Он передвигался боком, как краб, не разгибаясь и вытягивая руки за рассыпающимися листками.
– Хорошо, что всю рукопись не отдал, – удовлетворенно сказал старик, пока Карлушка водружал на место крышку мусорника. – Новая машинистка, поверите ли, совсем другое дело: печатает аккуратно, быстро – и за те же деньги! Прямо подарок судьбы, в кои-то веки…
Узнав, что молодому соседу требуется машинистка, старик понимающе кивнул:
– Диссертацию пишете? Конечно, тут небрежность недопустима.
Поскольку старик свыкся с идеей Карлушкиной диссертации быстрее, чем тот успел удивиться, то и развеивать его иллюзии не было необходимости.
Сосед жил на первом этаже. В прихожей он достал из портфеля опрятную записную книжечку, выдернул листок из перекидного календаря, убедившись предварительно, что ничего важного на нем не запечатлено, и переписал из книжечки номер телефона.
– Это в Министерстве тяжелого машиностроения, – пояснил, – добраться легко. Зовут Таисией; Тая. Скажете, что от меня. Она, кстати, очень хвалила мою рукопись, ну, да это не важно…
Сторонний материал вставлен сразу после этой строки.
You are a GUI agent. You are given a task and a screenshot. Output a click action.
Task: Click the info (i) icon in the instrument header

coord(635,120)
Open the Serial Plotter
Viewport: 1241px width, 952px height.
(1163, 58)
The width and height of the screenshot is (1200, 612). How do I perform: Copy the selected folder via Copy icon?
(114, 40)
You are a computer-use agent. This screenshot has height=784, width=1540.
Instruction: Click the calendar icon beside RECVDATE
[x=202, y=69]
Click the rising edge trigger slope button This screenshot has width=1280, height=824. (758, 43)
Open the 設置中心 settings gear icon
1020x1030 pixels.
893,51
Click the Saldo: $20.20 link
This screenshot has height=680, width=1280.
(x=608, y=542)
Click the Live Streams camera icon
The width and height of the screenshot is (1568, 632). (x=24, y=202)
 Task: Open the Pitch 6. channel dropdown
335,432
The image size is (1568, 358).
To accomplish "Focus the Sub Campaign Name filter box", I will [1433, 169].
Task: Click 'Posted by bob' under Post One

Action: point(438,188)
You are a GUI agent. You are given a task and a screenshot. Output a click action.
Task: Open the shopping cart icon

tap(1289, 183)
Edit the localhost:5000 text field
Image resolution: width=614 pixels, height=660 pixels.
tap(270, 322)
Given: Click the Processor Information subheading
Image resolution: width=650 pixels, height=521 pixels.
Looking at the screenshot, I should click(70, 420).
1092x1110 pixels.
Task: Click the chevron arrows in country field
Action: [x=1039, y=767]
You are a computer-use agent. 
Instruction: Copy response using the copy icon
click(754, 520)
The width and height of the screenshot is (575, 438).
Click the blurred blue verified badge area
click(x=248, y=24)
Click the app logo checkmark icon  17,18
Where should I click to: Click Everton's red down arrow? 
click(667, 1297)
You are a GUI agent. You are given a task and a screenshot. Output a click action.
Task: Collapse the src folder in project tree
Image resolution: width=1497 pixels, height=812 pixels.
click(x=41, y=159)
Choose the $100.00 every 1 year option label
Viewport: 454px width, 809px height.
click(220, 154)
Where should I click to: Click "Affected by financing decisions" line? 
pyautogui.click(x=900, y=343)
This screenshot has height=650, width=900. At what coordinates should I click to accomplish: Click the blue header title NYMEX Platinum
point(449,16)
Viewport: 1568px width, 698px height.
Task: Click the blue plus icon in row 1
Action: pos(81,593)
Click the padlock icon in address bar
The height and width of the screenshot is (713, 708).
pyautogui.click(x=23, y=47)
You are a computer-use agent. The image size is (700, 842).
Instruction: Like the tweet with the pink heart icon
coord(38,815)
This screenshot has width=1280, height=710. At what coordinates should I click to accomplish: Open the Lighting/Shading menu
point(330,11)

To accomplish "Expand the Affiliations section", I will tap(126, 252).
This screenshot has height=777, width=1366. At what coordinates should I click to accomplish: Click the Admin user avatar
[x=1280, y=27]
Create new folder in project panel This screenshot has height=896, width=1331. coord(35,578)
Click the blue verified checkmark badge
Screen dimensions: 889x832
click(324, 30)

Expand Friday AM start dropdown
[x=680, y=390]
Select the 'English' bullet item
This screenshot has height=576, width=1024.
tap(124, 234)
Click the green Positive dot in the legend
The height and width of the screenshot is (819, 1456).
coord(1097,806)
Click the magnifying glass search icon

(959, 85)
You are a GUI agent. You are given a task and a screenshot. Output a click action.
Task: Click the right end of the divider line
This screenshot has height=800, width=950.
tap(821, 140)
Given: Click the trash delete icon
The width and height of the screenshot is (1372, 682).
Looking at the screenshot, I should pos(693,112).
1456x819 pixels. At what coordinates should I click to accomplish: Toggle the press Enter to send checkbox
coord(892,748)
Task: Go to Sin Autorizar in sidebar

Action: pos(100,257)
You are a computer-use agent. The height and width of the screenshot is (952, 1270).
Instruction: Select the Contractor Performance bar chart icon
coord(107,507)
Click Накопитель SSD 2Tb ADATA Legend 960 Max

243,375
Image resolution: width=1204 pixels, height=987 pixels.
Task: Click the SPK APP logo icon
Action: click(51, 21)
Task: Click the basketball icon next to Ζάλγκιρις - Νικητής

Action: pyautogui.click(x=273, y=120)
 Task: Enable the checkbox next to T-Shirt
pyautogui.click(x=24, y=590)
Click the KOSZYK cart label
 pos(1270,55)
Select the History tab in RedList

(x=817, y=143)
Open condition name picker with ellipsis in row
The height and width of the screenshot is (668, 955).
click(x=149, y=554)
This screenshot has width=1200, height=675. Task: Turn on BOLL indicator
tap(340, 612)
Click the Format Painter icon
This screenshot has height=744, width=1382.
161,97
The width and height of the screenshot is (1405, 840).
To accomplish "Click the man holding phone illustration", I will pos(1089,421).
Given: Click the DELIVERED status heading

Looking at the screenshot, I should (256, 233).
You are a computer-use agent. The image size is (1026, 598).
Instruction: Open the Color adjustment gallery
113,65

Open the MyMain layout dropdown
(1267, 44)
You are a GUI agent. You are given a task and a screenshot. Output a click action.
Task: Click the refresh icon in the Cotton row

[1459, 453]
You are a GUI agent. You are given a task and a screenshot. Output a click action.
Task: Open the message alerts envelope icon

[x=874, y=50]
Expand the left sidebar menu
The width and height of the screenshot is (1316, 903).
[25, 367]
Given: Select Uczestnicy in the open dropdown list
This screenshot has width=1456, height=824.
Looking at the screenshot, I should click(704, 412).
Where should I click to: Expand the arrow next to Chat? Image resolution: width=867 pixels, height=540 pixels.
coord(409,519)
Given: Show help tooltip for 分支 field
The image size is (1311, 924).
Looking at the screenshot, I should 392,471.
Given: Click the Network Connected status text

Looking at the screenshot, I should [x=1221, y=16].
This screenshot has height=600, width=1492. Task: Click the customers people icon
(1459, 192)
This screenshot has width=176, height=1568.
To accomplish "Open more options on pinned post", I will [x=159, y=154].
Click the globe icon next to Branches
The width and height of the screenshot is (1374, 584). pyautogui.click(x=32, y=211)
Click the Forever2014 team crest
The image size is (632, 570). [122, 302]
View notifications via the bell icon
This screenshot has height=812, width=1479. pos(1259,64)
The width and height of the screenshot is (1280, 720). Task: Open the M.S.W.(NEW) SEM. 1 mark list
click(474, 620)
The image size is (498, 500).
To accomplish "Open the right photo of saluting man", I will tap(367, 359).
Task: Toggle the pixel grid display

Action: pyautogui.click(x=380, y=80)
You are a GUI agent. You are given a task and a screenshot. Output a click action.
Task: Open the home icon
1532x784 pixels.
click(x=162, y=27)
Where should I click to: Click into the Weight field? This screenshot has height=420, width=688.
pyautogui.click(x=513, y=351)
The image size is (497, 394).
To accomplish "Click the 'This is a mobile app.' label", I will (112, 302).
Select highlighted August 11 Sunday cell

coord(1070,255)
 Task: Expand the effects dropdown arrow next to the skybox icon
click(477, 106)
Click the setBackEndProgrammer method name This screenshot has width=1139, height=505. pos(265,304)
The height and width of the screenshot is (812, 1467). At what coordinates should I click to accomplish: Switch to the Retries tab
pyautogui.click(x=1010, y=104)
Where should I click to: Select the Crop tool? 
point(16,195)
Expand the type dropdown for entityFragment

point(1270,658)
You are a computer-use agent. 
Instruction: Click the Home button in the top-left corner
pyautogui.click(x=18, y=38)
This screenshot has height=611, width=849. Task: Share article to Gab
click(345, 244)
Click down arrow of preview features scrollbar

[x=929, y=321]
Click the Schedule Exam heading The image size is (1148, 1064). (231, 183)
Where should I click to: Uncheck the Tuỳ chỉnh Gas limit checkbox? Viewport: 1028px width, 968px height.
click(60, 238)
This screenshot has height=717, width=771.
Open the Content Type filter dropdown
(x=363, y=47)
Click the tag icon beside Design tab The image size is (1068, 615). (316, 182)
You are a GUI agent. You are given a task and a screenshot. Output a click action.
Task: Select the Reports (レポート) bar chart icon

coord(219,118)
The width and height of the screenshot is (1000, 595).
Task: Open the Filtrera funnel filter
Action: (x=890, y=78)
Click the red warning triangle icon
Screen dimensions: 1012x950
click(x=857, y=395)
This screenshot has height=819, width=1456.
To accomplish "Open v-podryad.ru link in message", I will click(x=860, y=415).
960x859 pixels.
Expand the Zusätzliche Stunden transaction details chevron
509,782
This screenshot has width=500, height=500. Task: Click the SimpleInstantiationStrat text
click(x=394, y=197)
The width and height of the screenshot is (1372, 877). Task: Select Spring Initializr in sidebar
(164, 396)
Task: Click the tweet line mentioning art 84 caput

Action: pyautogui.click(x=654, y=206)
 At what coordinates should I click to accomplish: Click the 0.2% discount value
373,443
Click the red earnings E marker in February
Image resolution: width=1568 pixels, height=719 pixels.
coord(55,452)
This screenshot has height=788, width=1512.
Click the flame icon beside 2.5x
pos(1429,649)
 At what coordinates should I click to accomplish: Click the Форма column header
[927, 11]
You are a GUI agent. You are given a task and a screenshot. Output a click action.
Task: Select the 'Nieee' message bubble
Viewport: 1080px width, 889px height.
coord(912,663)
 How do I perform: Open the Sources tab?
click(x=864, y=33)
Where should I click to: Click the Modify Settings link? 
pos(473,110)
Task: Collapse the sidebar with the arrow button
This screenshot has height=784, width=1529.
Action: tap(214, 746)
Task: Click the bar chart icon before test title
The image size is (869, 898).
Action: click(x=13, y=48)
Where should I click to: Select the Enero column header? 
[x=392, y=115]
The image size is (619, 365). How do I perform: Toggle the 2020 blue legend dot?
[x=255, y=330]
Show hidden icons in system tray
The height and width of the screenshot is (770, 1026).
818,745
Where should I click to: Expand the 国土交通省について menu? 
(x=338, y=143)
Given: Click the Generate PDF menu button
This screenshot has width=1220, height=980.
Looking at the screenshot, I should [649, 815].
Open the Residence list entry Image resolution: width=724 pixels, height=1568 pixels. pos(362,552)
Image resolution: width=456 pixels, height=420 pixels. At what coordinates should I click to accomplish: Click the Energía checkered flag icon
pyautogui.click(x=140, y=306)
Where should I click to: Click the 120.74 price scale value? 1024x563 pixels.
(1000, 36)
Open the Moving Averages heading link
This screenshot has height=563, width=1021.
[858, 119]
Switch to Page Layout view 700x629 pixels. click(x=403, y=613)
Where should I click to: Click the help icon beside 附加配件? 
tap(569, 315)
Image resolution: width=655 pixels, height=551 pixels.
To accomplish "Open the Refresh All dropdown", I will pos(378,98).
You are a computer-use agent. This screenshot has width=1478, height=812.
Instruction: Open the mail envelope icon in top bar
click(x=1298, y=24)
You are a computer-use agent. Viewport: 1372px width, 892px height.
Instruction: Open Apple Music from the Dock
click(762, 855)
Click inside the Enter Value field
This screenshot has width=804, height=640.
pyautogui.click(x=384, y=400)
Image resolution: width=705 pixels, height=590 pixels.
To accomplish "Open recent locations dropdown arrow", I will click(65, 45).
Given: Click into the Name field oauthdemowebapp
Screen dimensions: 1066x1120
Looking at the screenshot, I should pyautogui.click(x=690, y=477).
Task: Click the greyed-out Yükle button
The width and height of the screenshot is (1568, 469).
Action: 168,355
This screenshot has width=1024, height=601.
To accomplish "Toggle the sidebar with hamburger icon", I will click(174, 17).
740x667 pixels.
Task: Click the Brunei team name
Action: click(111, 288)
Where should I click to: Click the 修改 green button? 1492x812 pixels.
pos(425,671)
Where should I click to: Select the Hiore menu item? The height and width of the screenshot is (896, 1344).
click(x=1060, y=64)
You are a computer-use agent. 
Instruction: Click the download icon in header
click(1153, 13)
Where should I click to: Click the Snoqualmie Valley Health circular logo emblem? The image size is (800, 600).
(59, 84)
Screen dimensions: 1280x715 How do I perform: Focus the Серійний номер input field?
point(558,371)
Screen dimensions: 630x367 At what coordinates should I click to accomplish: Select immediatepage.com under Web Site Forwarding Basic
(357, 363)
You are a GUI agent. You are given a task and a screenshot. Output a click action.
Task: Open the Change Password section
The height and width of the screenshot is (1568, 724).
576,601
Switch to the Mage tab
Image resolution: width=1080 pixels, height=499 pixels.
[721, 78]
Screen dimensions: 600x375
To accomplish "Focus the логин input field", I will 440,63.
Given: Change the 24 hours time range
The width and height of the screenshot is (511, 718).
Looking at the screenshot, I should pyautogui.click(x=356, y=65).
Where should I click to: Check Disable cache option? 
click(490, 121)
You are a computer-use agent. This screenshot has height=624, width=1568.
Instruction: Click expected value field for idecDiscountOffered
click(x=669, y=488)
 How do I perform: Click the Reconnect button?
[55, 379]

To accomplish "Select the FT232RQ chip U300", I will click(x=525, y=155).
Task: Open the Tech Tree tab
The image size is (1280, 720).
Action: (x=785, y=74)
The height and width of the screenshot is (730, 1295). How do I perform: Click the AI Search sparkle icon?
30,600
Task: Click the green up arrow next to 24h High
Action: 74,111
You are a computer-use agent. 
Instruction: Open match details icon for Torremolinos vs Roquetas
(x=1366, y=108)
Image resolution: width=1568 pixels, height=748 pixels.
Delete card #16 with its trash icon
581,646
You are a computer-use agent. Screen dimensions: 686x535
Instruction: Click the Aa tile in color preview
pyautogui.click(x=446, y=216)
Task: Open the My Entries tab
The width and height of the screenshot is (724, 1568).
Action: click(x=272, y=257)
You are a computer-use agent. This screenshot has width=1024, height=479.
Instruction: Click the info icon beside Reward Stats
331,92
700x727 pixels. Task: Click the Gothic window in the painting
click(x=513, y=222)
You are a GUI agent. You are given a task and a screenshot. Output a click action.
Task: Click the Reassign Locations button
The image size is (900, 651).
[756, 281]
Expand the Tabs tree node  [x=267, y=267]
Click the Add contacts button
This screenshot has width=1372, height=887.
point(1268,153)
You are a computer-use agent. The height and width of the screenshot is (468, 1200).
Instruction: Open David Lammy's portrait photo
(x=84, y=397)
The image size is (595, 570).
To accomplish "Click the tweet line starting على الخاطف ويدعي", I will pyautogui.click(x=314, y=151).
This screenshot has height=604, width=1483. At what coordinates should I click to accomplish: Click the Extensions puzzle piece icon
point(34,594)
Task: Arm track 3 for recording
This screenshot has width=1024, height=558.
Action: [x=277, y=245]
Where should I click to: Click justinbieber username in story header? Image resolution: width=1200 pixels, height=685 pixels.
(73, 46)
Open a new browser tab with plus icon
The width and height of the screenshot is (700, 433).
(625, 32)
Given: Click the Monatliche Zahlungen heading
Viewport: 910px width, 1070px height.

Спохватившись, Карлушка спросил:
– Вы, наверное, роман пишете?..
Старик снисходительно улыбнулся:
– У вас, молодых, только романы на уме…
Шевельнул усами на собственную шутку и продолжал, укоризненно глядя на сконфуженного юношу с мусорным ведром:
– Нет, молодой человек; я на романы не размениваюсь. Должен вам сказать, что серьезный читатель и не возьмет в руки роман, не-е-ет; и не посмотрит в сторону романа. Я мемуары пишу, если вам интересно. И мне есть что сказать человечеству!
Судя по тому, сколько бумаги ушло в мусорник, человечеству предстояло внимать долго, подумал Карл, закрывая за собой дверь.
Телеграммы не было. Нет, ответила мать, никто не звонил.
Несколько раз он пытался представить себе незнакомых Настиных родителей, но ничего не получалось, словно кто-то затер лица на фотокарточке, и без того чужой.